Required work – A line below contains "You are a GUI", and a later one contains "The width and". Repeat both, with every line between them, exactly.

Data –
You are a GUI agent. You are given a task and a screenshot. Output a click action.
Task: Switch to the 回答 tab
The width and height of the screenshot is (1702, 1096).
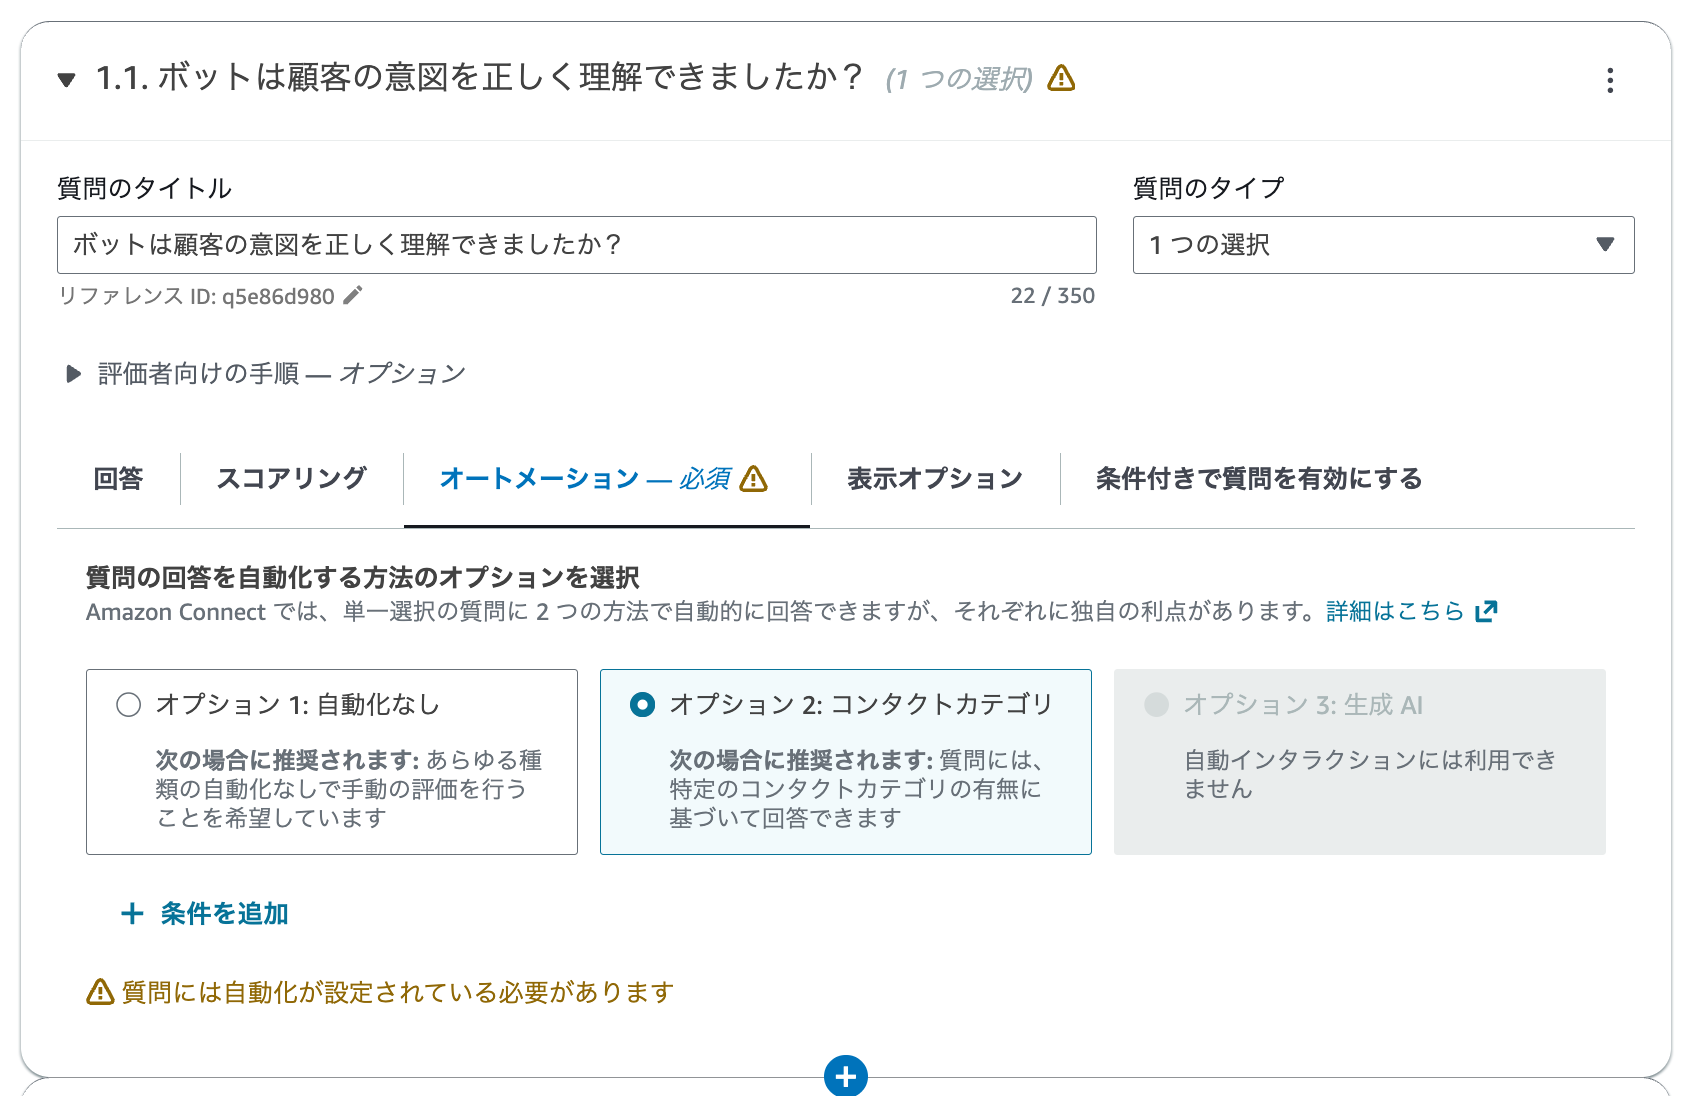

--

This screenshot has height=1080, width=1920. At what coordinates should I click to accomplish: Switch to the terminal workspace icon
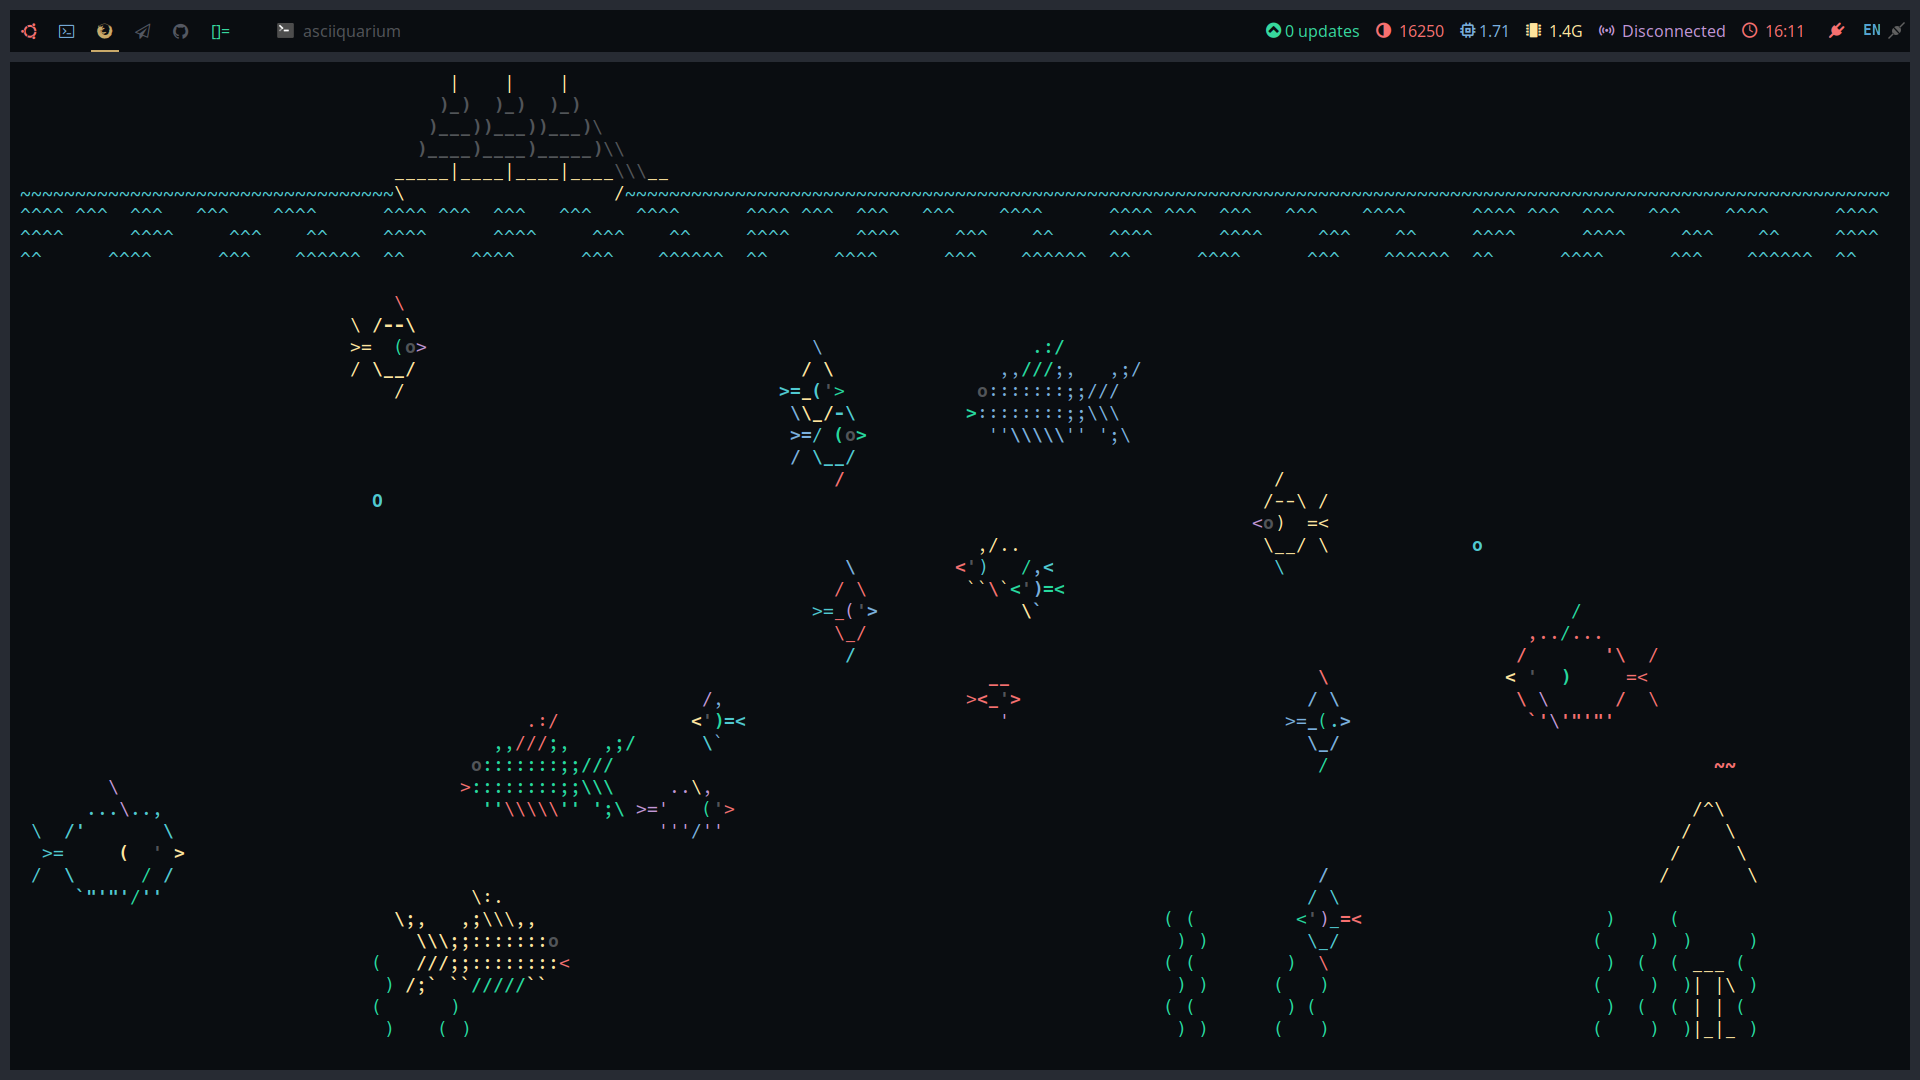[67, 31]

Reply to the task –
You are a GUI agent. You are given a task and a screenshot. Output a click action.
Task: Switch to the 回答 tab
The width and height of the screenshot is (1702, 1096).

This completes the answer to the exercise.